What the task asks - From the first line to the last, please reproduce the material exactly, skipping the pictures.

Provided records -
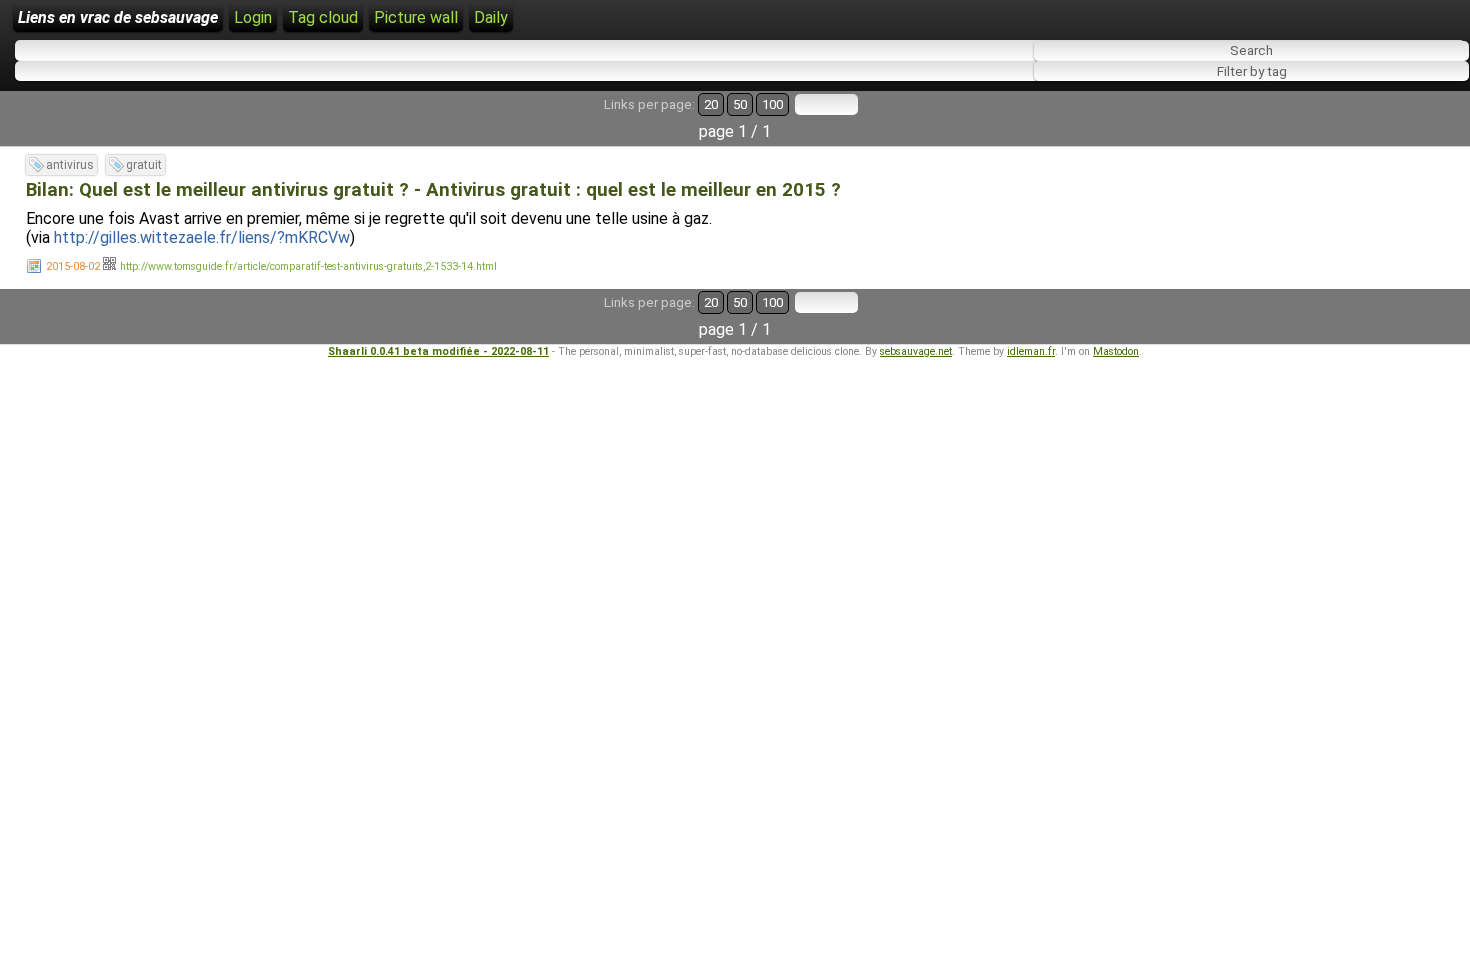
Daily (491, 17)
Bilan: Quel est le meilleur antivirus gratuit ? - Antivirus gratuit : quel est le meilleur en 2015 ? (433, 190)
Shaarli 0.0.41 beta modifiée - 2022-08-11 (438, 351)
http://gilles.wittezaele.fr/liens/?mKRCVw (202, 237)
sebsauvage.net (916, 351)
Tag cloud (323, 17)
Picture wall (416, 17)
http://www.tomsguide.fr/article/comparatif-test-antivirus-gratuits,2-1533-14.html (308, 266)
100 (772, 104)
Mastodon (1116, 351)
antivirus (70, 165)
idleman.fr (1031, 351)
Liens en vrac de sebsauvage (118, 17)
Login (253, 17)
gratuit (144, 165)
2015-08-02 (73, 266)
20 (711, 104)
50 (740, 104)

Result -
Daily (491, 17)
Bilan: Quel est le meilleur antivirus gratuit ? - Antivirus gratuit : quel est le meilleur en 2015 ? (433, 190)
Shaarli 0.0.41 beta modifiée - 2022-08-11 (438, 351)
http://gilles.wittezaele.fr/liens/?mKRCVw (202, 237)
sebsauvage.net (916, 351)
Tag cloud (323, 17)
Picture wall (416, 17)
http://www.tomsguide.fr/article/comparatif-test-antivirus-gratuits,2-1533-14.html (308, 266)
100 (772, 104)
Mastodon (1116, 351)
antivirus (70, 165)
idleman.fr (1031, 351)
Liens en vrac de sebsauvage (118, 17)
Login (253, 17)
gratuit (144, 165)
2015-08-02 (73, 266)
20 (711, 104)
50 (740, 104)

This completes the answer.